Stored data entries
• • • • • • •
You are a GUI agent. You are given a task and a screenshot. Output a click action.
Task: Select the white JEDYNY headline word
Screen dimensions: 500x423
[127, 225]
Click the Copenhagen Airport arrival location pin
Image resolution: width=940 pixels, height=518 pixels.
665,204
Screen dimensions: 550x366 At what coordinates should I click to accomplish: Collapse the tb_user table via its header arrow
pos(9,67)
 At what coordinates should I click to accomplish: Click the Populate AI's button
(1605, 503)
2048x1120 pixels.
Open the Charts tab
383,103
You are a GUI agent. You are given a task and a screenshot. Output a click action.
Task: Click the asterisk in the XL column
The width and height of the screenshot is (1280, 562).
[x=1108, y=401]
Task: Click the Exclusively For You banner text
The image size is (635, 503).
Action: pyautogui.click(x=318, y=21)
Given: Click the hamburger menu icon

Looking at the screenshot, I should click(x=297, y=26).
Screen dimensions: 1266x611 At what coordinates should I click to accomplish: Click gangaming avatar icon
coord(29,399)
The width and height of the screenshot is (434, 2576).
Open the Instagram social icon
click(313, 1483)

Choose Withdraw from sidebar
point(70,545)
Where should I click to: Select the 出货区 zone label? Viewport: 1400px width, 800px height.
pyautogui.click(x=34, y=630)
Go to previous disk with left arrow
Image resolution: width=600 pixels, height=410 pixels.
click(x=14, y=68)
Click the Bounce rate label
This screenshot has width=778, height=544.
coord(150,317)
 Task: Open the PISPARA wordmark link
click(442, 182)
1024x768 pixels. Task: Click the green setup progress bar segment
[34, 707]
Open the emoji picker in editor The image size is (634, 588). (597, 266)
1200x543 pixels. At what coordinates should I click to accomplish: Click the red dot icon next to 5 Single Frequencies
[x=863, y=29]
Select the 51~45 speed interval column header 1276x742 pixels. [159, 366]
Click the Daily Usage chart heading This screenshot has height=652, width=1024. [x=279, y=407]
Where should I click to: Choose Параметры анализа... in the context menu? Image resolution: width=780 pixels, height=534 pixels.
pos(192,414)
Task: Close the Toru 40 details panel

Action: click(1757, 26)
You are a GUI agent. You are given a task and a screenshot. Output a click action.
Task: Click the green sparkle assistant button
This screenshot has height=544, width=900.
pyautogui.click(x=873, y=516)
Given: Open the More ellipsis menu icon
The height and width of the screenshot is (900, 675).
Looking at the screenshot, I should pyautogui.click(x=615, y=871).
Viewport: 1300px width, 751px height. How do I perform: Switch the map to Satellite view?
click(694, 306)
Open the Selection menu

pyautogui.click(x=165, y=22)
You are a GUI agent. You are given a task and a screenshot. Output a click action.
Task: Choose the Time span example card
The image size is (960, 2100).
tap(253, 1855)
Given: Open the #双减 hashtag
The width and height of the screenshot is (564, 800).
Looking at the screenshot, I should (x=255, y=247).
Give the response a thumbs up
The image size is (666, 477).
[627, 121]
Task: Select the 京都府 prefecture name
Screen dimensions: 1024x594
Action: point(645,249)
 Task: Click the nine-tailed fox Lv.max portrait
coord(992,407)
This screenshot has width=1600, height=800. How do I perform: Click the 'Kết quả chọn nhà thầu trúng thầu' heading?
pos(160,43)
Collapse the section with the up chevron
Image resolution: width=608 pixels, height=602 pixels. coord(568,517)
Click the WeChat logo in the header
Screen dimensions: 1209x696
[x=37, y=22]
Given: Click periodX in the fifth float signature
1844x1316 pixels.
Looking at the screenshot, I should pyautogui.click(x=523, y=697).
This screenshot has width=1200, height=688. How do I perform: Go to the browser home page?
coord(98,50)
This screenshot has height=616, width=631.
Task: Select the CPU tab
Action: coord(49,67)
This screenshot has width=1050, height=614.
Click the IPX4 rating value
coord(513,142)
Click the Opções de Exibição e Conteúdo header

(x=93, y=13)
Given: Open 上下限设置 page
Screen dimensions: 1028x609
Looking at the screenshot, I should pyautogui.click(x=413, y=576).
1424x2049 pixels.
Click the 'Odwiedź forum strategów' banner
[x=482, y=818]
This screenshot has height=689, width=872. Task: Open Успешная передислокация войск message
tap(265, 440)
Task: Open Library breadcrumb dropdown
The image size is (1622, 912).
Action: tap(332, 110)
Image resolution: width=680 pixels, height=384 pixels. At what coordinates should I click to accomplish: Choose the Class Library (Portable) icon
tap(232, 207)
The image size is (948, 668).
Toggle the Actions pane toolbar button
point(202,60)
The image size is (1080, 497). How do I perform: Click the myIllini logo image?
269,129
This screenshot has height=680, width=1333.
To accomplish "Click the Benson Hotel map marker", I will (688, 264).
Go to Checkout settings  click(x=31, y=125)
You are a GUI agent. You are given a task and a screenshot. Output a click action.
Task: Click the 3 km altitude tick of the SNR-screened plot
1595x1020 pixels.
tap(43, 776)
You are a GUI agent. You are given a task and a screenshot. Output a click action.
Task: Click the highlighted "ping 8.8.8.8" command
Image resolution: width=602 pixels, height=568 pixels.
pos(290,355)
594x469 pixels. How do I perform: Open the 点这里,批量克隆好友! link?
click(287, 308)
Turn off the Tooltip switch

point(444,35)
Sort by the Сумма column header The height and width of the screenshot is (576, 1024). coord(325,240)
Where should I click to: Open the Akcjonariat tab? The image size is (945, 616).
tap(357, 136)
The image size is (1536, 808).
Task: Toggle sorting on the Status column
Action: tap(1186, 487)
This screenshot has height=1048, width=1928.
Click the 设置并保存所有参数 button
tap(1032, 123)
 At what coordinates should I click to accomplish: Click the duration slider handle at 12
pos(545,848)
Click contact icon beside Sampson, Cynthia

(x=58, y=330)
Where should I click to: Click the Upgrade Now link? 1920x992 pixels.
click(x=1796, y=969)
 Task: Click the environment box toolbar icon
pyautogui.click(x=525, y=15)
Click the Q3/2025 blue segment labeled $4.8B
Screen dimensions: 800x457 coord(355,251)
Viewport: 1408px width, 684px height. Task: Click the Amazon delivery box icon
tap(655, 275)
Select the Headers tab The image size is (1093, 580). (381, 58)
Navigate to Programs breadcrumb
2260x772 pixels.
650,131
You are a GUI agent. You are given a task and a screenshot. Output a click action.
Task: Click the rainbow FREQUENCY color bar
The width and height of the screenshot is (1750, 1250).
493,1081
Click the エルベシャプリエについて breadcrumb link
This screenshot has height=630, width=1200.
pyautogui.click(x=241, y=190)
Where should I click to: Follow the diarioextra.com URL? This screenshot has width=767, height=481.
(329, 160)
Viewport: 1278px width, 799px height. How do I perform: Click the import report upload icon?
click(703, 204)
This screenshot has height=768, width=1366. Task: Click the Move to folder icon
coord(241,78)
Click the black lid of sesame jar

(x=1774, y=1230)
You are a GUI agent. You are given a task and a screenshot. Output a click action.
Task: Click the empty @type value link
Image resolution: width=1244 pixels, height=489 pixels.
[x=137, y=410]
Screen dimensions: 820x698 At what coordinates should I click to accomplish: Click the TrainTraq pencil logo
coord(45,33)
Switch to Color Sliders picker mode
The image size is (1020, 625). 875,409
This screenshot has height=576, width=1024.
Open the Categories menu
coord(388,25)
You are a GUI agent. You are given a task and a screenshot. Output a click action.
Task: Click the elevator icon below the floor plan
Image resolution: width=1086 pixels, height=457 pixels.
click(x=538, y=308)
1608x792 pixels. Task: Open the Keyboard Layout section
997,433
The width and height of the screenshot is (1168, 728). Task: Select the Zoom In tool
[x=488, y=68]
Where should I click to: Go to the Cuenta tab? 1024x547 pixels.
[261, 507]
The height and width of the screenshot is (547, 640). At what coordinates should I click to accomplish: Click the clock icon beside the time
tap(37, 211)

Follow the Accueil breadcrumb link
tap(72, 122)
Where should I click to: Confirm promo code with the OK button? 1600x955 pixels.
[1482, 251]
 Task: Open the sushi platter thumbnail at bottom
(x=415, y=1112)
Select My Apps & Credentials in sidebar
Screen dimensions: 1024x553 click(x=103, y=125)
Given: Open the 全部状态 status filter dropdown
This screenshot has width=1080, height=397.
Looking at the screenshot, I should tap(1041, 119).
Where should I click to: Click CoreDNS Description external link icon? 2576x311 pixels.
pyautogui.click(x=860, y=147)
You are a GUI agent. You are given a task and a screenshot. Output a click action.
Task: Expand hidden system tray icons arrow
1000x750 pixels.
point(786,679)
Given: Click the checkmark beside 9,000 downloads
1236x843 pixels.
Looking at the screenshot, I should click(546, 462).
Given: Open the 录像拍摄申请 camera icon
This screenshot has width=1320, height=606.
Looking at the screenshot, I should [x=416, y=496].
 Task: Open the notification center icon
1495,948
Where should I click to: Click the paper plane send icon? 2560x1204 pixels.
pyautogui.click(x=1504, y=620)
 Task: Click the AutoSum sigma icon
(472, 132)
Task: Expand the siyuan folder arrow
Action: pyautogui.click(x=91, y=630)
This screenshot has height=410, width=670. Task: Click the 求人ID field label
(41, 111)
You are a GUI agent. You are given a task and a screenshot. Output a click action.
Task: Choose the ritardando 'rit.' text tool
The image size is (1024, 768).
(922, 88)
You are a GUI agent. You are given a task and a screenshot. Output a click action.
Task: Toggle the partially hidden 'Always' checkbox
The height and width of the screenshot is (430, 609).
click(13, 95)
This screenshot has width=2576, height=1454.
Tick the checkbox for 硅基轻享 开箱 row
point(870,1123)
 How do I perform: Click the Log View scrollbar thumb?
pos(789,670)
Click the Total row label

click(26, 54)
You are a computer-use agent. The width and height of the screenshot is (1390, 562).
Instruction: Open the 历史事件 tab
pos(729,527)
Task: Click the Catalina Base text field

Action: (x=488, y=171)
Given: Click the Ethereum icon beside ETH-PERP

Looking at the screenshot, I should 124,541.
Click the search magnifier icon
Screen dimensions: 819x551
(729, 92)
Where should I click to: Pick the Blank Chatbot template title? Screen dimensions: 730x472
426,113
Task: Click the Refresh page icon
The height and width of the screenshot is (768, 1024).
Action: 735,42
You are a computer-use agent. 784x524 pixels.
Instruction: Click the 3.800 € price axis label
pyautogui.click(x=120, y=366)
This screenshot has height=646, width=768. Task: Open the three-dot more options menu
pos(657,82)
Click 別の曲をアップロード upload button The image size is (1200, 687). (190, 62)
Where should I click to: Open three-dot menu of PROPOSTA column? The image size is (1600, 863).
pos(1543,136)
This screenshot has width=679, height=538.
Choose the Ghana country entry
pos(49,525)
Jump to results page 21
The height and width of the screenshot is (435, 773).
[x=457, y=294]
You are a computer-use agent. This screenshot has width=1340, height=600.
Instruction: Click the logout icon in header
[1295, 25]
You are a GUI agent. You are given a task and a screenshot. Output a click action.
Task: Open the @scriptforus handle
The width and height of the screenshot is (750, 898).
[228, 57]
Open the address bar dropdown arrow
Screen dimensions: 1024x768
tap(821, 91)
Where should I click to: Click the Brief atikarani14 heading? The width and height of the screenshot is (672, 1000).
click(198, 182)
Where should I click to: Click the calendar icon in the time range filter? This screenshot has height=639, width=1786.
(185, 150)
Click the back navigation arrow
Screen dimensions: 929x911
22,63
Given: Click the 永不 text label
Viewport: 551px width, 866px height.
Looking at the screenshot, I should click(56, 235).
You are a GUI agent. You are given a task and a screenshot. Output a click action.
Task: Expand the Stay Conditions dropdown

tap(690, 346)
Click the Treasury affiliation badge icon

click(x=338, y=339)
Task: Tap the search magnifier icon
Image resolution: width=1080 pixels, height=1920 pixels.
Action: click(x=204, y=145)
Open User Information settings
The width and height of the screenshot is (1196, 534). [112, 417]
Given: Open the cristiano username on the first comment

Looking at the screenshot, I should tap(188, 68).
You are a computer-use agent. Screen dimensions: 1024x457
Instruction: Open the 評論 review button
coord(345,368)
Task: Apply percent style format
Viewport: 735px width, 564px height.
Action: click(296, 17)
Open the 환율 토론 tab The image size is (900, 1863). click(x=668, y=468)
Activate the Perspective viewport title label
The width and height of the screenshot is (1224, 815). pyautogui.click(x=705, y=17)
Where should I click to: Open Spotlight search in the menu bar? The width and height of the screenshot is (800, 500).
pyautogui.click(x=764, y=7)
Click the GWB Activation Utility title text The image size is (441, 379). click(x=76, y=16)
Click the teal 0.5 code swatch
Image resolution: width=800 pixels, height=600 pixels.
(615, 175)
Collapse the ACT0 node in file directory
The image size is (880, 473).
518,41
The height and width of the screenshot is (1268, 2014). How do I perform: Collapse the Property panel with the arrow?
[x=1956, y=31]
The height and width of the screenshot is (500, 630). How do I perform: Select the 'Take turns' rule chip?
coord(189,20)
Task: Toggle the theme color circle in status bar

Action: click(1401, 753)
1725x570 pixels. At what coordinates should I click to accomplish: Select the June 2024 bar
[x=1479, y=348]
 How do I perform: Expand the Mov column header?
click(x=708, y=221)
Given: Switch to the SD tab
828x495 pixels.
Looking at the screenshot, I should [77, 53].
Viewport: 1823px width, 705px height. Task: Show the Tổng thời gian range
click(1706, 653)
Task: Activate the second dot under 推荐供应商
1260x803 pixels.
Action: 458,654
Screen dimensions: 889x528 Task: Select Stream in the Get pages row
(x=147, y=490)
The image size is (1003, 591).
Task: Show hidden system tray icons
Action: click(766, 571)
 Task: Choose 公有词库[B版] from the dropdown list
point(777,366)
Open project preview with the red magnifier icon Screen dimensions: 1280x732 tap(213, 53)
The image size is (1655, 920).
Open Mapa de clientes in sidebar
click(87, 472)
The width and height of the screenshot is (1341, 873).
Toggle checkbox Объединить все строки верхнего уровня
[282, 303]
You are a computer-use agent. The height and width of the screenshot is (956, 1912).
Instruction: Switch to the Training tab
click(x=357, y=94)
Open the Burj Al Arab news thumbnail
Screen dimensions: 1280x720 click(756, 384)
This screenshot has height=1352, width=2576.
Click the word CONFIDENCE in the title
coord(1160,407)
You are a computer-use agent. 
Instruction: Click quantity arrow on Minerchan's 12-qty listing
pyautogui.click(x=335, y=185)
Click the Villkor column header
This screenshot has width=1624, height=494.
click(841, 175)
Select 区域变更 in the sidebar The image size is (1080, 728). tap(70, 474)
• • • • • • •
→ **Task objective**:
Look above for the line containing "You are a computer-use agent. Screen" and the line containing "Open the 환율". Transcribe both, with the lines between them, exactly.

→ **Answer for this exercise**:
You are a computer-use agent. Screen dimensions: 1024x457
Instruction: Open the 評論 review button
coord(345,368)
Task: Apply percent style format
Viewport: 735px width, 564px height.
Action: click(296, 17)
Open the 환율 토론 tab The image size is (900, 1863). click(x=668, y=468)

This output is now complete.